I have been struggling a little lately. I turn around and see that my little kids are suddenly so big. I used to shovel spoonfuls of cereal into their little pie holes, sing songs to them till I was out of breath, and coach them into blowing their baby noses (which is, BTW, one of the hardest “skills” to teach!). But suddenly, they have become MY helpers when I can’t find my keys, when I’ve lost my glasses, and when I’ve misplaced my joy. Change is afoot.
And I am beginning to see my husband’s military retirement on the horizon. But looking ahead to that day is like trying to glimpse the bottom of the muddy Mississippi as it swirls and rushes by. So many unknowns. I am left wondering about tomorrow.
Truth is, every day is like that, really. We just don’t see it, we take so much for granted. We tend to think each day is full of givens like who we will see, where we will go, and what we will do. And yet…
Come now, you who say, “Today or tomorrow we will go into such and such a town and spend a year there and trade and make a profit”— yet you do not know what tomorrow will bring. What is your life? For you are a mist that appears for a little time and then vanishes. Instead you ought to say, “If the Lord wills, we will live and do this or that” (James 4:13-17, ESV).

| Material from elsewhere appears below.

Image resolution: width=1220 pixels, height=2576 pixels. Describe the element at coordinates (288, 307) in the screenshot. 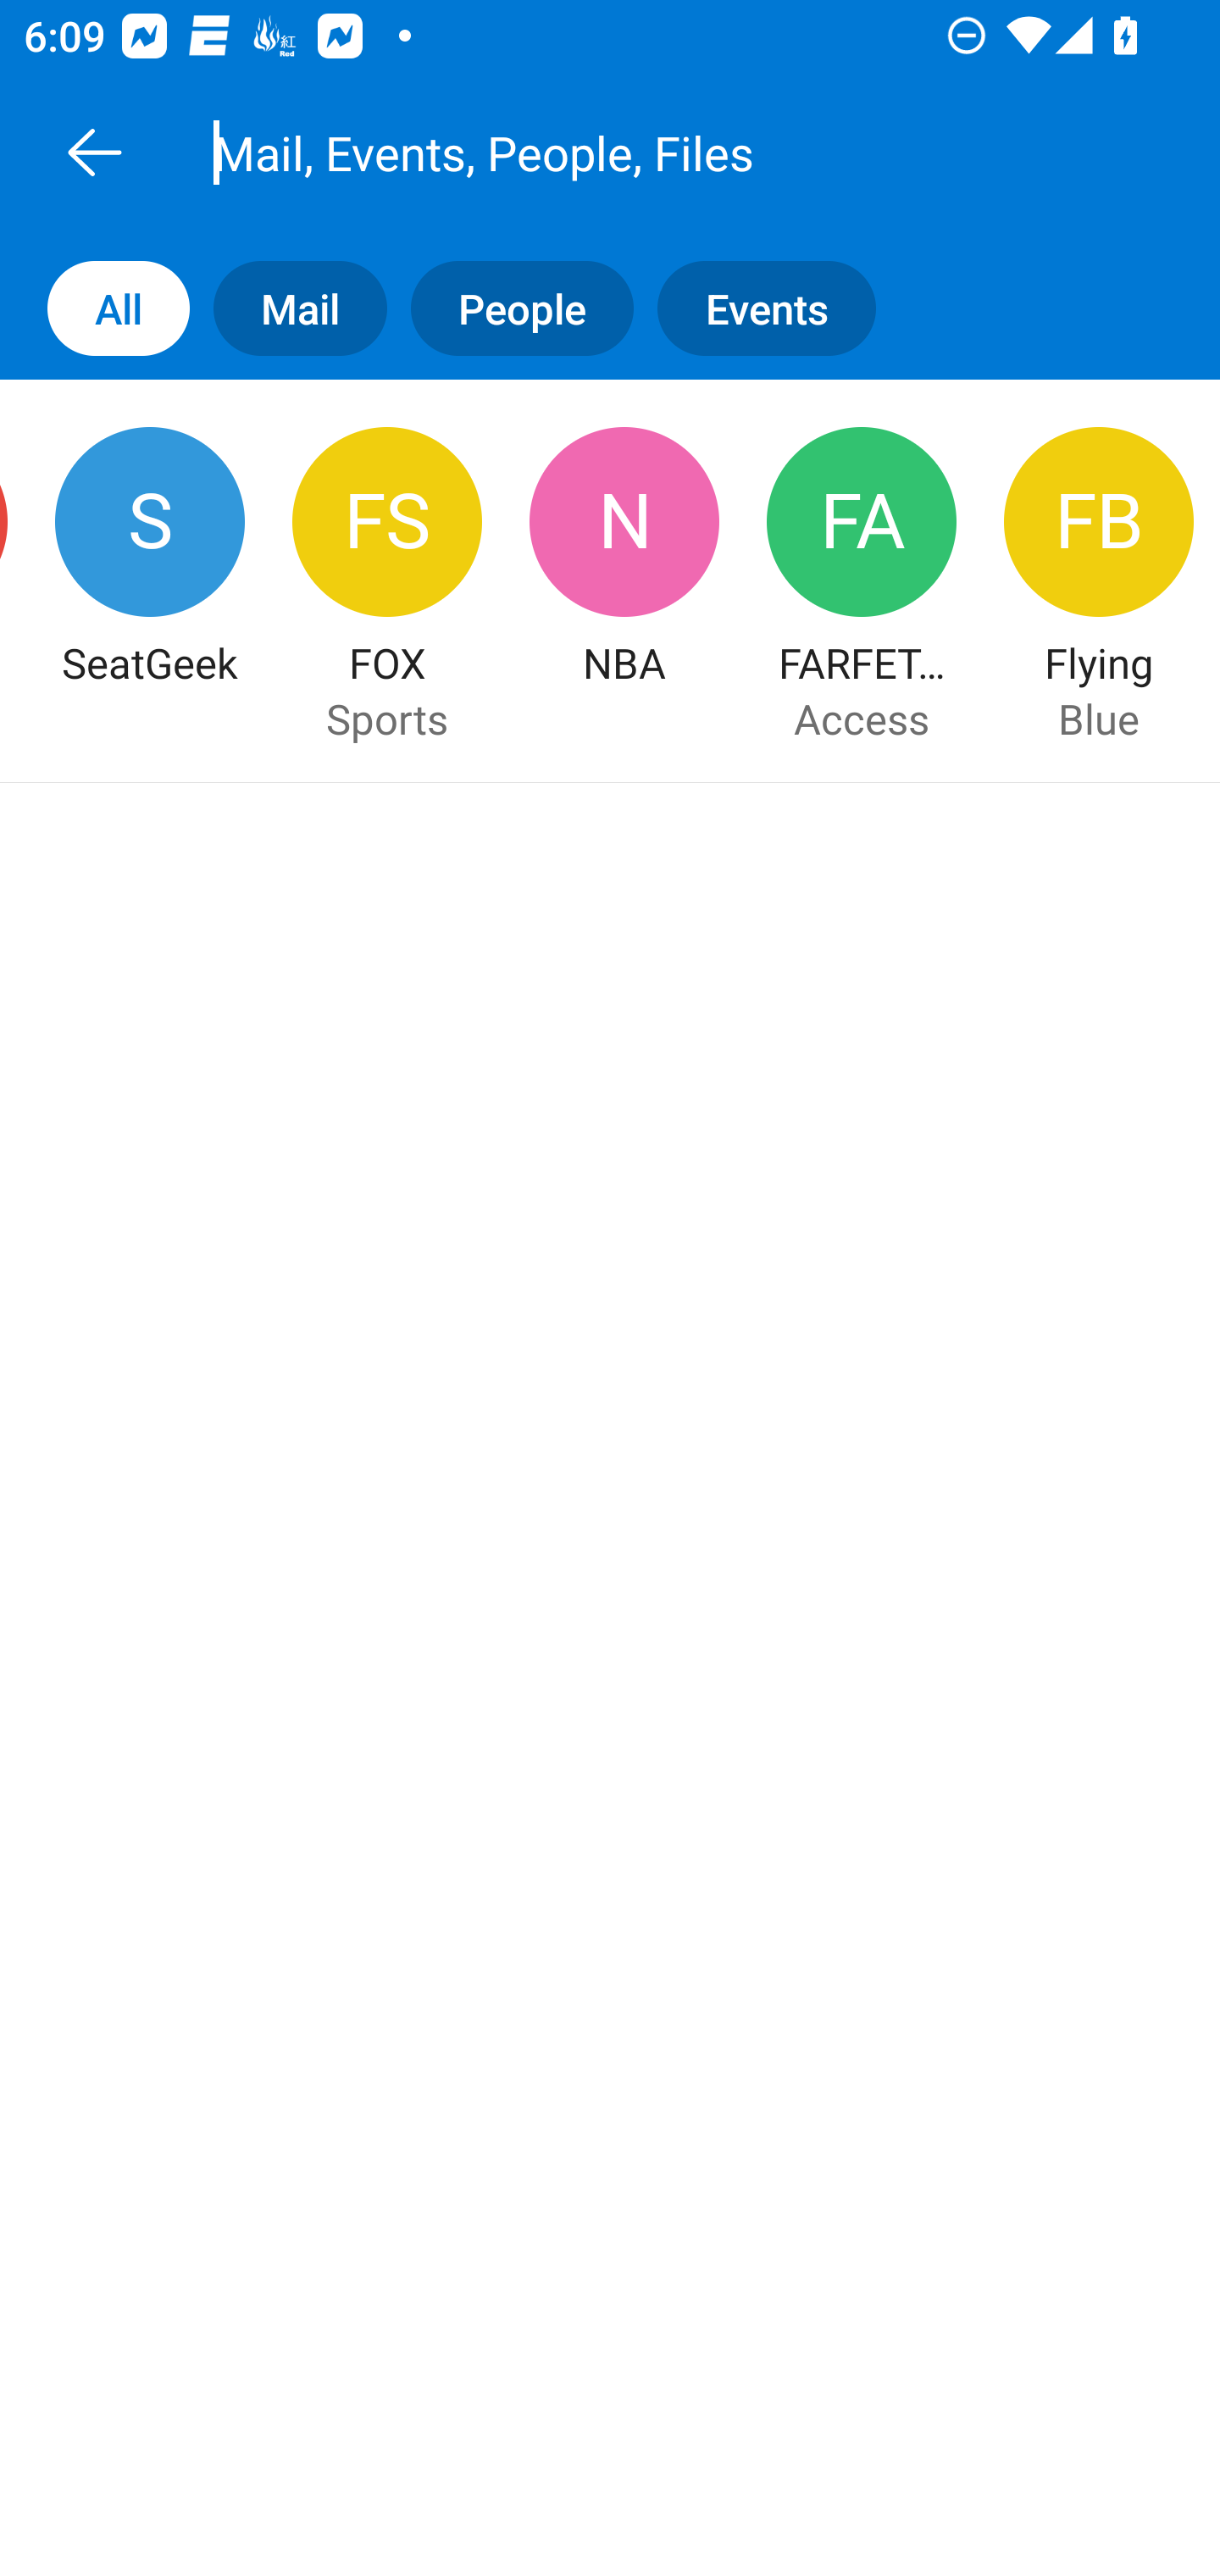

And in these last nine months I have written a 20,000 word eBook, formatted it for paperback, and turned it into a 65,000 word Bible Study that I taught to an amazing group of God’s girls, 130 of them, for TEN WEEKS. Then I capped off that time by speaking the same good word to some lovely ladies in Albuquerque, at a wonderfully intimate retreat. And as much as I’d love to share this hope-filled message with womens’ Bible study groups all over, I really wonder: is God going to give it wings to take flight? Or does He have other plans for me?
Because I keep hearing this Still Small Voice that says go lower, be smaller.
Maybe after all the writing and speaking, my Father knows that I’ve been feeling at a loss for words. A little uncertain. A little awkward. But that is as it should be, because He has all the best Words. This passage spoke to me recently:
For a day in your courts is better
than a thousand elsewhere.
I would rather be a doorkeeper in the house of my God
than dwell in the tents of wickedness.
For the Lord God is a sun and shield;
the Lord bestows favor and honor.
No good thing does he withhold
from those who walk uprightly (Psalm 84:10-11, ESV)
It was Sunday, Mother’s Day, that our pastor read all of Psalm 84, but the words that rang out loudly to me were: I would rather be a doorkeeper in the house of my God…these words rang out loud and true.
I would rather be a doorkeeper. I would rather take the lowliest job, if means to work for Him, to be with Him. And mothers, and wives, and writers are watchers, and listeners, and curators of other people’s stories. We are nose-wipers, hand-holders, and heart-whisperers. We have supporting roles: we are doorkeepers, and house keepers, and hearth keepers.
God has made each of us for His pleasure and His Glory, not ours. He is big. We are all small. We can rest in this truth. He carries us. He is the Good Master. And though we don’t know what He has in store for any of us, the truth is that it is better to be a doorkeeper in the house of our God than to dwell anywhere else.